Immune Mechanisms Behind NAFLD-associated Inflammation

Non-alcoholic fatty liver disease (NAFLD) is the most prevalent chronic liver disease worldwide and a significant contributor to liver cirrhosis, transplantation, and hepatocellular carcinoma.
PUBLISHED IN: Journal of Hepatology 2022

Comment:

Non-alcoholic fatty liver disease (NAFLD) is the most prevalent chronic liver disease worldwide and a significant contributor to liver cirrhosis, transplantation, and hepatocellular carcinoma. In an attempt to characterise its underlying inflammatory mechanisms and generate novel therapies, single-cell RNA sequencing and high-dimensional multi-omics have recently been put to the test, with the former permitting the exceptional characterisation of immune cell heterogeneity in NAFLD-associated inflammation.

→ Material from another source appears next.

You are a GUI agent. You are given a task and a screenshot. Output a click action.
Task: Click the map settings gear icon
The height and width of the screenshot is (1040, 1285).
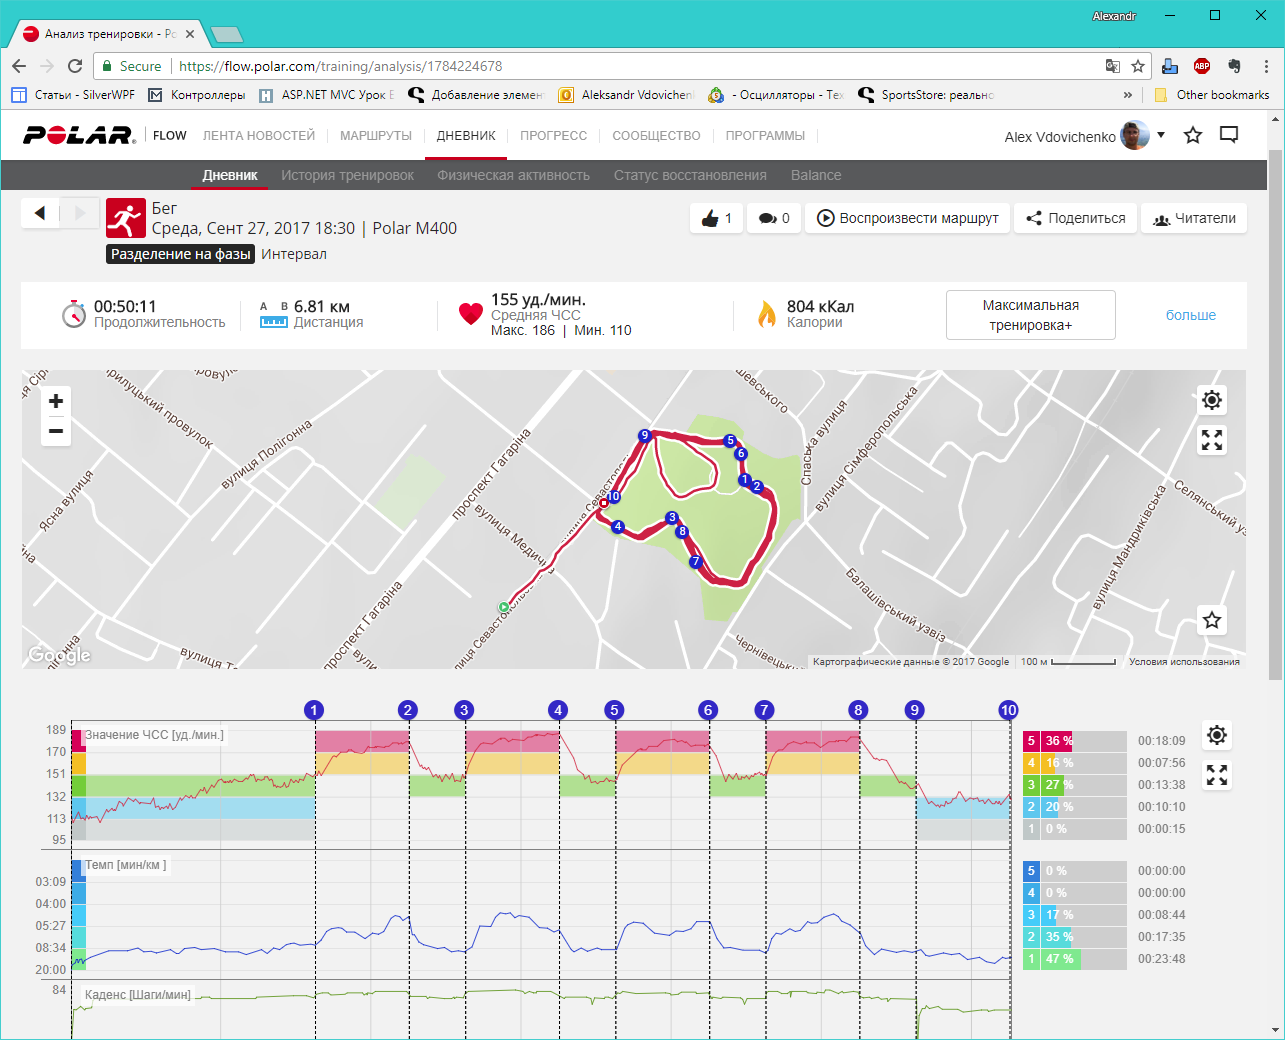click(1212, 401)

The aim of this review is to summarise recent inflammation-related discoveries pertaining to NAFLD. It examines the role of immune cell subsets at different disease stages and proposes an integrative model of hepatic inflammatory pathways and extrahepatic, inflammatory triggers.

Key learnings:

NAFLD’s pathogenesis combines metabolic dysregulation, fibrogenesis, and progressive inflammation. The latter is regulated by intrahepatic factors, including lipid accumulation and oxidative stress, as well as extrahepatic factors (e.g., adipose tissue inflammation, and the gut-liver axis). Furthermore, novel findings have identified embryonic Kupffer cells as the potential instigators of non-alcoholic steatohepatitis (NASH). Importantly, conventional dendritic cells (cDCs), particularly cDC1, have been found to be elevated in NAFLD patients, and their frequency correlated with NASH severity. Recent studies also highlight auto-aggressive CD8 T cells characterised by tissue residency (CXCR6) and exhaustion (PD-1) markers as attackers of steatotic hepatocytes. Lastly, emerging findings underscore the inflammatory role of platelets in early NAFLD, which aggregate in the liver during steatosis.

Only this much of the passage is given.